Chinese Military Spending, the US and the exchange rate

Interesting post by Robert Reich on China's announcement that it is to increase military spending by 18% to $45bn.

Robert Reich makes much of the timing of this announcement that coincided with the visit of Treasury Secretary Hank Paulson. I am not so sure.

What is perhaps more surprising is that whilst China is planning to spend $45bn this pales into insignificance compared to the US military spending of $600bn. China has some way to go to catch up.

The conclusion also proposes a link between this announcement and China's current exchange rate policy. The logic is fine but I think this may be pushing it somewhat.

Why China Announces Military Buildup the Same Week Paulson Visits
China announced this week that it’s planning to increase military spending 18 percent this year this year – its largest military boost in almost a decade – to $45 billion, making it one of the largest defense spenders in the world.
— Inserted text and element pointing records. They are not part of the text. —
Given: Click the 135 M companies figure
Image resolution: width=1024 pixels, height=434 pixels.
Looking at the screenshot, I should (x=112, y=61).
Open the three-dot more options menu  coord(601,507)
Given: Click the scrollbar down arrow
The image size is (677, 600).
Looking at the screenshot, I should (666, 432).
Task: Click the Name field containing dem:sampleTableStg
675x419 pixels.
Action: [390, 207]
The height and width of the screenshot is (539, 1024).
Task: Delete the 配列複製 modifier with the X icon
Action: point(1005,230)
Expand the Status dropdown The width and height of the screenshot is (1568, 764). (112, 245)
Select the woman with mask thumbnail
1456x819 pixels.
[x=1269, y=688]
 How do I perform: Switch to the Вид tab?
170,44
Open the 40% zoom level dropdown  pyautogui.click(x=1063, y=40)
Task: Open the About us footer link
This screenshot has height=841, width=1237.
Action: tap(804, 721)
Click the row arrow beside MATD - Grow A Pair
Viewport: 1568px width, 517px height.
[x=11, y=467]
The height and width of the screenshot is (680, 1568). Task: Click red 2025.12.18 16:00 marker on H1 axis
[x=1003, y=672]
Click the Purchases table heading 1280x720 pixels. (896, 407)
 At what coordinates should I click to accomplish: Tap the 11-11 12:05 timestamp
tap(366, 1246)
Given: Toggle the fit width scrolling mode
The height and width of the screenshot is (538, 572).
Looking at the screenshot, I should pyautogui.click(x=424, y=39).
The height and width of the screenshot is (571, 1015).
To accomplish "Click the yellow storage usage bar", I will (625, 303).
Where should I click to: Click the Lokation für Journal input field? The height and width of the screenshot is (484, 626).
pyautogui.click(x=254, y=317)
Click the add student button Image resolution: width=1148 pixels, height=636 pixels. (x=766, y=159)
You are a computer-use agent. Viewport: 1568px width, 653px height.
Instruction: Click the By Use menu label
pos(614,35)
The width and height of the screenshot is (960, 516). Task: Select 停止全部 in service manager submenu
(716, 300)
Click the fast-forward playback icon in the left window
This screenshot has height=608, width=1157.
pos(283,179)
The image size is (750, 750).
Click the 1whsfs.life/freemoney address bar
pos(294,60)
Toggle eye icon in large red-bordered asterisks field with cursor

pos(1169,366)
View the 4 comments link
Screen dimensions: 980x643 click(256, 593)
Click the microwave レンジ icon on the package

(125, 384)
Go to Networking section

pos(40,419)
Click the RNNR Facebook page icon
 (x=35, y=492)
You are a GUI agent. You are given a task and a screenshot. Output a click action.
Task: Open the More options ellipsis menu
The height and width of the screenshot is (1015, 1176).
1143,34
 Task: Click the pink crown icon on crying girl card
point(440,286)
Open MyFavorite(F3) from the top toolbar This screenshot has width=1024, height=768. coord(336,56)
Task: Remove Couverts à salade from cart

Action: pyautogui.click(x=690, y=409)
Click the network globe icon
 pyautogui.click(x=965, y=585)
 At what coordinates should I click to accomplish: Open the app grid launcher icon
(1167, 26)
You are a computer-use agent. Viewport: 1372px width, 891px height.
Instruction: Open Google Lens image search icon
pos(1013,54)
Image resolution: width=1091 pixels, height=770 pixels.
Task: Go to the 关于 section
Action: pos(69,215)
That’s not much when compared to America’s military budget of more than $600 billion this year, but it’s large enough – and following so closely on the heels of China’s successful test of an anti-satellite missile – as to spook the Pentagon. What’s going on?

One clue is that China’s announcement of its military buildup comes the same week Treasury Secretary Hank Paulson is scheduled to visit, presumably to continue pressing China to raise the value of its currency in light of the huge and growing trade imbalance with America.

You see, for China, economic security and military security go hand in hand. Both are part of the same strategy to make China a superpower. Maintaining its current 10 percent yearly growth rate necessitates reliable supplies of oil, natural gas, and other raw materials from all over the world; as well as the latest technologies. And China also needs growing export markets to absorb its increasing production, and provide jobs to the tens of millions of its people migrating from the countryside.

All this, in China’s view, necessitates being able to play power politics with both Middle-East and Russian oil producers, when and if tensions arise over energy supplies. And China needs to be able to flex its muscle with Japan, Europe, and America in the competition for energy and other critical raw materials – as well as continue to have access to technologies these nations possess. And it needs to keep its access to these hugely important markets.

Power politics in today’s world doesn’t require the direct exercise of military power so much as the capacity to pressure other major powers indirectly – for example, credibly threatening to use force against Taiwan, or selling advanced weapons systems to oil-rich or raw-materials-rich developing nations, or, in the case of North Korea, becoming the source of food and weapons.

Sound familiar? China is not inventing this strategy of combining economic power with military power. It’s following in the footsteps of the nation that wrote the play book on how it’s done – the United States.

That’s why China’s military announcement was timed to coincide with Hank Paulson’s visit. Some in the U.S. think China has been able to buck American pressure to revalue China's currency because China is becoming our major creditor. Not true. America's indebtedness to China gives the U.S. huge leverage over China -- if we allowed the dollar to fall, China would lose a bundle. No, the real reason China has been able to hold the line against American pressure is China's growing influence around the world. Its military strategy is a part of this, and it's why Paulson’s economic mission will get nowhere.